• _Goal of the exercise_
All of the data is to be printed exactly, though the images must be left off.

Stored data
#####

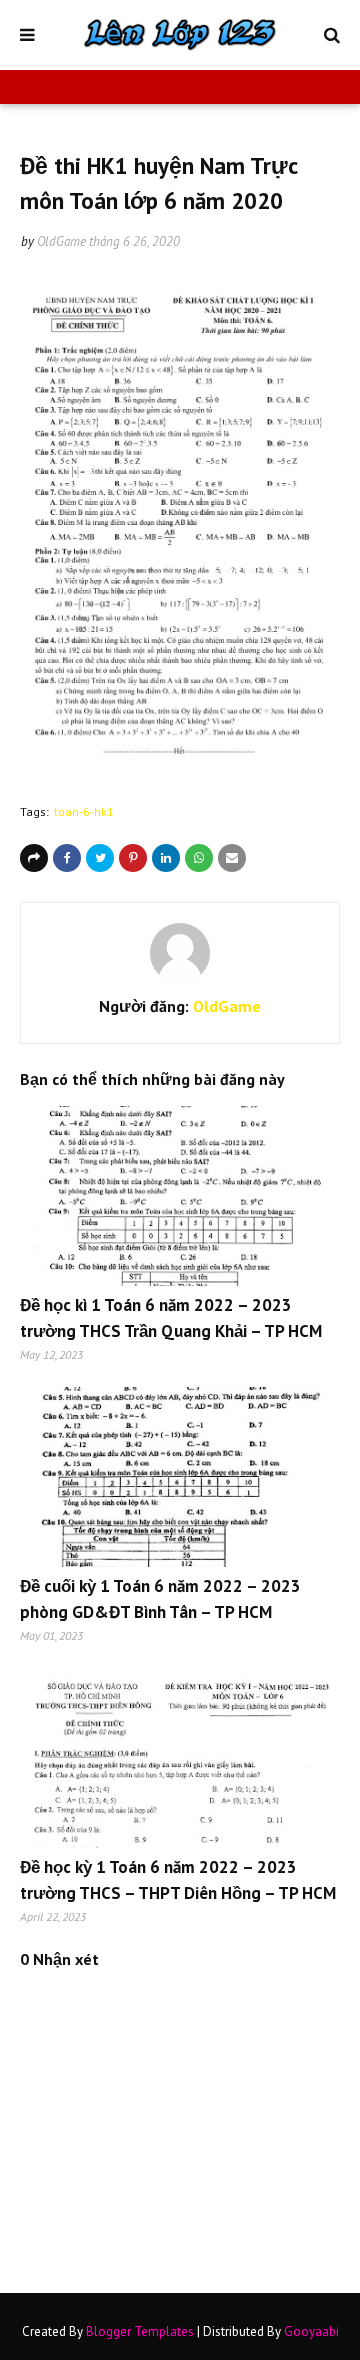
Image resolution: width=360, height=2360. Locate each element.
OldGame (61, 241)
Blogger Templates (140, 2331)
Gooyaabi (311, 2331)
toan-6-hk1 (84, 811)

#####

• _Solution to this exercise_
Image resolution: width=360, height=2360. Locate each element.
OldGame (61, 241)
Blogger Templates (140, 2331)
Gooyaabi (311, 2331)
toan-6-hk1 (84, 811)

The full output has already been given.